Wednesday, May 29, 2013

Teaching Your Family About Autism


Many parents of children with Autism feel isolated and misunderstood. In fact, that is the definition of Autism - an isolated self - coming from the Greek word "autos". Autism Spectrum Disorders have a way of not only restricting the social interactions of the child affected, but the entire family as it grows and changes together. One of the best ways to dig your way out of isolation is to teach your family and friends about Autism, advocate for more awareness and find out as much as you can about how to set your child up for success.

Many people will have trouble understanding Autism, and may make you feel as though you and your child have a discipline problem. While providing boundaries is very important to children of all abilities, it is important that you advocate for your child (and yourself) when it comes to educating others about why "old-fashioned" discipline strategies are lost on a child with Autism. There will certainly be awkward moments where you stand up to your parents, parents-in-law, extended family and friends. Prepare to be misunderstood, but advocate anyway.

Here are a few tips, to help you on your quest.

(1) Find a good time. 
Prevention is better than cure, so where possible, plan to talk to family members before a situation blows out of proportion. If you have a feeling that someone you know is having trouble with your parenting style (or excluding your child because of his social behavior), make a time to sit down and talk it out. Find out what the other person is having trouble understanding, and do your best to explain why the situation is what it is. For many reasons, some parents don't want other parents to know their child is on the Autism Spectrum - though we have found that there are times where being honest about your child's differences can help others be more compassionate.

(2) Don't be preachy. 
When you're teaching people about Autism, try not to be too overbearing. You may know a lot about the spectrum, but make sure you explain yourself using terms that are easily understood. You do not need to justify your parenting style, just as parents of typically developing kids don't need to justify theirs. The purpose of teaching other people about Autism, is less about the disorder itself, and more about communicating your child's inner workings so that she can be understood.

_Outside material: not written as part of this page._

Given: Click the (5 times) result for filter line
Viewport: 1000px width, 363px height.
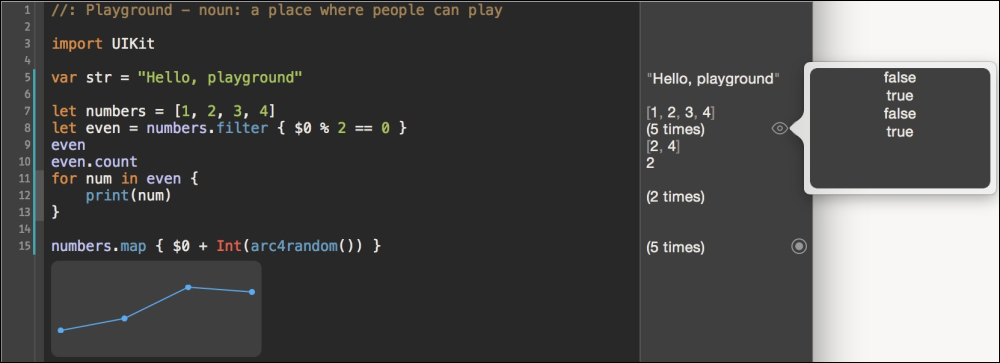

(3) Communicate your child's biggest strengths. 
With a diagnosis of Autism, comes the stigma of "disability". In fact, people with Autism have some major abilities. Many people with Autism will have an interest in a specific topic, and be able to do things that people without Autism could never achieve. Every child is passionate about something, and it is likely that your child will be fixated on a certain subject. He may also excel in math, music, art or science - and your wider family community can certainly help to build up great areas of strength in his life.

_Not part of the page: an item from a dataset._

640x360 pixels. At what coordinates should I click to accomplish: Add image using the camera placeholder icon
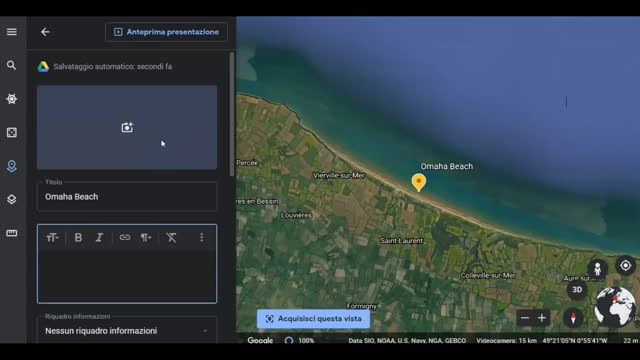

(4) Communicate your child's greatest challenges. 
Your child will benefit from your specificity with family and close friends, when it comes to the struggles she faces on a daily basis. She may need others to give her more grace when it comes to time management, personal organization, understanding instructions, thinking too literally, being flexible about changes in plans and acting appropriately in group situations.

(5) Give some direct, practical tips. 
Teach people who take care of your child to slow down, be very clear with directions and use less words. Encourage them to ask for eye contact from your child, and to be patient when it comes to information processing. Teach them to count to ten in their head before they ask a question again, giving space for the child to respond. Help your family understand that the meltdowns are part of having Autism, and to respond to the child's needs, while not engaging in conversation until the child is calm.

(6) Read up!
If you know of a good book that really helped you understand Autism, recommend it! If you stumble across a website or blog with a great article, email it out to your network. Throw yourself headlong into education about Autism, and you will naturally become a passionate advocate for your child.